[Opening DATA RECORDS section]

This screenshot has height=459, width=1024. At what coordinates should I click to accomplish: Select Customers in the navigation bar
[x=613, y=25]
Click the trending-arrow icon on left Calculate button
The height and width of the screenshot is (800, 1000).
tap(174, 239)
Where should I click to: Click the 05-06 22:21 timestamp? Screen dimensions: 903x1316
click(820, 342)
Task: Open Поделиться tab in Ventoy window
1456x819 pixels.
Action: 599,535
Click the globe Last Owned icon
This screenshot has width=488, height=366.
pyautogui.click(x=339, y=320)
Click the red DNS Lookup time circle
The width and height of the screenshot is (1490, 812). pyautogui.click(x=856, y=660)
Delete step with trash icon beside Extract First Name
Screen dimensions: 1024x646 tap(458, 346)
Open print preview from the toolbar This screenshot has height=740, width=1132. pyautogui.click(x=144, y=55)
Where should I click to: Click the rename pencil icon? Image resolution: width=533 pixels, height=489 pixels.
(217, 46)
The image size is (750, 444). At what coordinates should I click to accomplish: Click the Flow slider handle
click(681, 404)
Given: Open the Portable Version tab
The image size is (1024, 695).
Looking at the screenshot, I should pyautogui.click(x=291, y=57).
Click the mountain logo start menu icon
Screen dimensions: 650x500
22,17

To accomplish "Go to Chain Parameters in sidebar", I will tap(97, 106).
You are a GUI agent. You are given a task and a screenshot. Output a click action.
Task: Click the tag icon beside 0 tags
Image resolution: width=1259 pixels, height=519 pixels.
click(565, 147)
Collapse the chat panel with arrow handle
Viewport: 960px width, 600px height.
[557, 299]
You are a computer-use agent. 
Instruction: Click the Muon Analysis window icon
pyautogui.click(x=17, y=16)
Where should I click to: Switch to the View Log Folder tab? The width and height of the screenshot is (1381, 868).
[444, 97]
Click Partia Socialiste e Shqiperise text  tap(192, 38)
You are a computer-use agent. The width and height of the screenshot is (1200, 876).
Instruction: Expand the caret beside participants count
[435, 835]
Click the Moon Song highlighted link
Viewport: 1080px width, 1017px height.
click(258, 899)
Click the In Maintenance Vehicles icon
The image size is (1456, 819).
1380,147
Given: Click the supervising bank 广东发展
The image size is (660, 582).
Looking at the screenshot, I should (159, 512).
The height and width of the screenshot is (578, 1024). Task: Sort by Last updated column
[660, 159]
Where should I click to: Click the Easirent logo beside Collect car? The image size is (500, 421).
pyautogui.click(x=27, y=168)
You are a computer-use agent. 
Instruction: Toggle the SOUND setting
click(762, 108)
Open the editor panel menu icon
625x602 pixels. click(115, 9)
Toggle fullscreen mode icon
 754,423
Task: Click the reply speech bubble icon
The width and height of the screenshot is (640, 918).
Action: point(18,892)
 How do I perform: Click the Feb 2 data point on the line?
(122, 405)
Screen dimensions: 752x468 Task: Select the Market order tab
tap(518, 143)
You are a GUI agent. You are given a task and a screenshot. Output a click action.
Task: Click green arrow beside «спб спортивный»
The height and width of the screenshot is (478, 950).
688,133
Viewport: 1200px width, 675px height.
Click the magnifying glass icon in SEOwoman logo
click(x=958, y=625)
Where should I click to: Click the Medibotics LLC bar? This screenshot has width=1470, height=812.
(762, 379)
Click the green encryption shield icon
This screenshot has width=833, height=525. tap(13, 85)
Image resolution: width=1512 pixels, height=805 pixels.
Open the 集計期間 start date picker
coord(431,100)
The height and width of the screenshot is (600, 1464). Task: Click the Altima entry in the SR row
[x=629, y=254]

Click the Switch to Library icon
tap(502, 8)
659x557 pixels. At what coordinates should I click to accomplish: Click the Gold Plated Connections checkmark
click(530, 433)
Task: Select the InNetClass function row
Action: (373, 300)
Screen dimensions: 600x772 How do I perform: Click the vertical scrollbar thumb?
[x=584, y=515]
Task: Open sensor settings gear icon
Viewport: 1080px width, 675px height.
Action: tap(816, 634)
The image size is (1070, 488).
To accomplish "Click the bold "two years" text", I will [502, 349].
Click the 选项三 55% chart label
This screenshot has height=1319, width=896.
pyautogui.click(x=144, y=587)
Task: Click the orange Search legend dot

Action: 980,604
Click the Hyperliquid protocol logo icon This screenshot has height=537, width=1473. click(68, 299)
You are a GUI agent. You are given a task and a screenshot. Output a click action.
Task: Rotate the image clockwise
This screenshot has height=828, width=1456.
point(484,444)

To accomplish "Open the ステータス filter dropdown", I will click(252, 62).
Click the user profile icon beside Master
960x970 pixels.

[Closing DATA RECORDS section]

Transcribe the listing in full, line by line.

ANSWER FOR THE TASK:
This screenshot has height=459, width=1024. At what coordinates should I click to accomplish: Select Customers in the navigation bar
[x=613, y=25]
Click the trending-arrow icon on left Calculate button
The height and width of the screenshot is (800, 1000).
tap(174, 239)
Where should I click to: Click the 05-06 22:21 timestamp? Screen dimensions: 903x1316
click(820, 342)
Task: Open Поделиться tab in Ventoy window
1456x819 pixels.
Action: 599,535
Click the globe Last Owned icon
This screenshot has width=488, height=366.
pyautogui.click(x=339, y=320)
Click the red DNS Lookup time circle
The width and height of the screenshot is (1490, 812). pyautogui.click(x=856, y=660)
Delete step with trash icon beside Extract First Name
Screen dimensions: 1024x646 tap(458, 346)
Open print preview from the toolbar This screenshot has height=740, width=1132. pyautogui.click(x=144, y=55)
Where should I click to: Click the rename pencil icon? Image resolution: width=533 pixels, height=489 pixels.
(217, 46)
The image size is (750, 444). At what coordinates should I click to accomplish: Click the Flow slider handle
click(681, 404)
Given: Open the Portable Version tab
The image size is (1024, 695).
Looking at the screenshot, I should pyautogui.click(x=291, y=57).
Click the mountain logo start menu icon
Screen dimensions: 650x500
22,17

To accomplish "Go to Chain Parameters in sidebar", I will tap(97, 106).
You are a GUI agent. You are given a task and a screenshot. Output a click action.
Task: Click the tag icon beside 0 tags
Image resolution: width=1259 pixels, height=519 pixels.
click(565, 147)
Collapse the chat panel with arrow handle
Viewport: 960px width, 600px height.
[557, 299]
You are a computer-use agent. 
Instruction: Click the Muon Analysis window icon
pyautogui.click(x=17, y=16)
Where should I click to: Switch to the View Log Folder tab? The width and height of the screenshot is (1381, 868).
[444, 97]
Click Partia Socialiste e Shqiperise text  tap(192, 38)
You are a computer-use agent. The width and height of the screenshot is (1200, 876).
Instruction: Expand the caret beside participants count
[435, 835]
Click the Moon Song highlighted link
Viewport: 1080px width, 1017px height.
click(258, 899)
Click the In Maintenance Vehicles icon
The image size is (1456, 819).
1380,147
Given: Click the supervising bank 广东发展
The image size is (660, 582).
Looking at the screenshot, I should (159, 512).
The height and width of the screenshot is (578, 1024). Task: Sort by Last updated column
[660, 159]
Where should I click to: Click the Easirent logo beside Collect car? The image size is (500, 421).
pyautogui.click(x=27, y=168)
You are a computer-use agent. 
Instruction: Toggle the SOUND setting
click(762, 108)
Open the editor panel menu icon
625x602 pixels. click(115, 9)
Toggle fullscreen mode icon
 754,423
Task: Click the reply speech bubble icon
The width and height of the screenshot is (640, 918).
Action: point(18,892)
 How do I perform: Click the Feb 2 data point on the line?
(122, 405)
Screen dimensions: 752x468 Task: Select the Market order tab
tap(518, 143)
You are a GUI agent. You are given a task and a screenshot. Output a click action.
Task: Click green arrow beside «спб спортивный»
The height and width of the screenshot is (478, 950).
688,133
Viewport: 1200px width, 675px height.
Click the magnifying glass icon in SEOwoman logo
click(x=958, y=625)
Where should I click to: Click the Medibotics LLC bar? This screenshot has width=1470, height=812.
(762, 379)
Click the green encryption shield icon
This screenshot has width=833, height=525. tap(13, 85)
Image resolution: width=1512 pixels, height=805 pixels.
Open the 集計期間 start date picker
coord(431,100)
The height and width of the screenshot is (600, 1464). Task: Click the Altima entry in the SR row
[x=629, y=254]

Click the Switch to Library icon
tap(502, 8)
659x557 pixels. At what coordinates should I click to accomplish: Click the Gold Plated Connections checkmark
click(530, 433)
Task: Select the InNetClass function row
Action: (373, 300)
Screen dimensions: 600x772 How do I perform: Click the vertical scrollbar thumb?
[x=584, y=515]
Task: Open sensor settings gear icon
Viewport: 1080px width, 675px height.
Action: tap(816, 634)
The image size is (1070, 488).
To accomplish "Click the bold "two years" text", I will [502, 349].
Click the 选项三 55% chart label
This screenshot has height=1319, width=896.
pyautogui.click(x=144, y=587)
Task: Click the orange Search legend dot

Action: 980,604
Click the Hyperliquid protocol logo icon This screenshot has height=537, width=1473. click(68, 299)
You are a GUI agent. You are given a task and a screenshot. Output a click action.
Task: Rotate the image clockwise
This screenshot has height=828, width=1456.
point(484,444)

To accomplish "Open the ステータス filter dropdown", I will click(252, 62).
Click the user profile icon beside Master
960x970 pixels.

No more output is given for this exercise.